Document source:
Avez-vous déjà voulu connaître les raisons d'une mauvaise note ou d'un échec ? C'est le cas de Marc Veyrat, chef cuisinier, qui, ayant perdu sa troisième étoile, attaque en justice le guide Michelin. Mais que peut apporter une telle révélation ? Par l'échec, peut-on s'accomplir ?
Ce n’est pas l’info du siècle, mais elle a quand même retenu mon attention : le chef cuisinier, Marc Veyrat, a décidé d’attaquer en justice le guide Michelin afin de connaître les raisons de son déclassement, son restaurant
La Maison des Bois ayant perdu sa troisième étoile en janvier dernier.
Ce faisant, Marc Veyrat accomplit quelque chose de fou à mes yeux : il réalise ce que chacun d’entre nous a sûrement voulu faire un jour : découvrir les raisons précises d’une mauvaise note, d’un entretien d’embauche raté, et même pourquoi pas d’une rencontre manquée.
Que peut apporter une telle découverte ?
Le sentiment d’injustice
De loin, l’affaire Marc Veyrat peut faire sourire : voilà un grand chef étoilé qui ressemble à un enfant vexé, outré, qui veut en découdre et passer devant un tribunal pour réparer son profond sentiment d’injustice…
Mais qui n’a jamais ressenti cela : ce profond sentiment d’injustice justement face à un jugement qui nous semblait illégitime ? Face à un verdict qui nous semblait injustifié ? Face à un échec décidé et imposé par un autre que nous ?
Opacité de la notation, refus de ne plus faire figurer le restaurant dans le guide Michelin, propos diffamatoires (Marc Veyrat déclare ainsi que les inspecteurs "ont osé dire qu’il y avait du cheddar dans le soufflé de reblochon, beaufort et tomme"). On peut en rire, comme je l’ai fait en lisant cette citation, mais les griefs contre le célèbre guide gastronomique sont en fait très sérieux. Car ils pointent deux problèmes qui nous concernent tous :
- d’abord, celui du jugement qui se réduit à une note, qui prend la forme très formelle d’un classement, qui tombe d’un coup, sans explications, sans justifications, sans critères connus, visibles, sans transparence
- ensuite, le problème d’être jugé sans le vouloir et d’y prendre part malgré soi. Car une fois jugé, comment faire pour s’en débarrasser ? Peut-on être indifférent à ce qui est dit sur soi ?
Mauvaise note
On a tous connu ça : une mauvaise note, une mauvaise critique, un flop, un bad buzz, un plat raté, arriver en deuxième position, une plante verte qui ne grandit pas, la fin d’une histoire d’amour.
La mauvaise note est le symbole de tous ces échecs, petits ou grands, plus ou moins importants, on en connaît parfois les raisons, mais elle nous semble toujours manquer l’essentiel, ne pas tout dire, dissimuler la cause ultime de l’échec.
Pourquoi, là, ça n’a pas marché ? Pourquoi en suivant la recette, j’ai pourtant échoué ? Il faut se rendre à l’évidence, il y a un mystère de la mauvaise note.

Extrait de données:
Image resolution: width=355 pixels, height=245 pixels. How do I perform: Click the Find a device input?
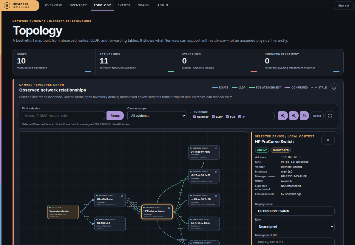(63, 116)
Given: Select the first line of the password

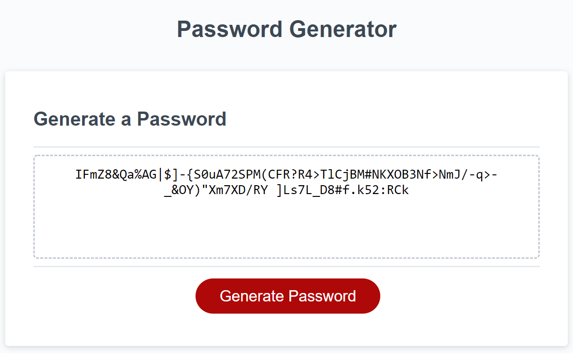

Travail à réaliser:
(a) D'après le texte sur l'affaire Marc Veyrat, quel restaurant a perdu sa troisième étoile, et à quel moment ?
(b) Prolongez le texte sur l'affaire Marc Veyrat et le mystère de la mauvaise note à partir de sa dernière phrase.

Réponses attendues:
(a) La Maison des Bois, en janvier dernier.

(b)
On aura beau connaître les critères du jugement, on aura beau avoir des explications, quelque chose de l’insatisfaction résistera.
Autrement dit, avoir une réponse sur les causes et les motivations de notre mauvais jugement, c’est-à-dire avoir une réponse au premier problème que j’ai soulevé, ne répare en rien la déception qu’il cause.
Là apparaît le véritable drame de la mauvaise note (et de Marc Veyrat) : connaître les causes de notre déclassement ne résout en rien le problème du sentiment d’injustice. Alors comment faire avec ?
S’accomplir en ratant
On peut fustiger notre époque, celle où tout le monde se note, se like, s’auto-promeut, on peut en vouloir aux institutions et à leur fonctionnement opaque voire incompétent, comme le dit Marc Veyrat, mais il y a quelque chose qui reste et que dit très bien cette affaire de guide Michelin : c’est cette attention à ce qui nous atteint, l’attachement à ce qui nous défait.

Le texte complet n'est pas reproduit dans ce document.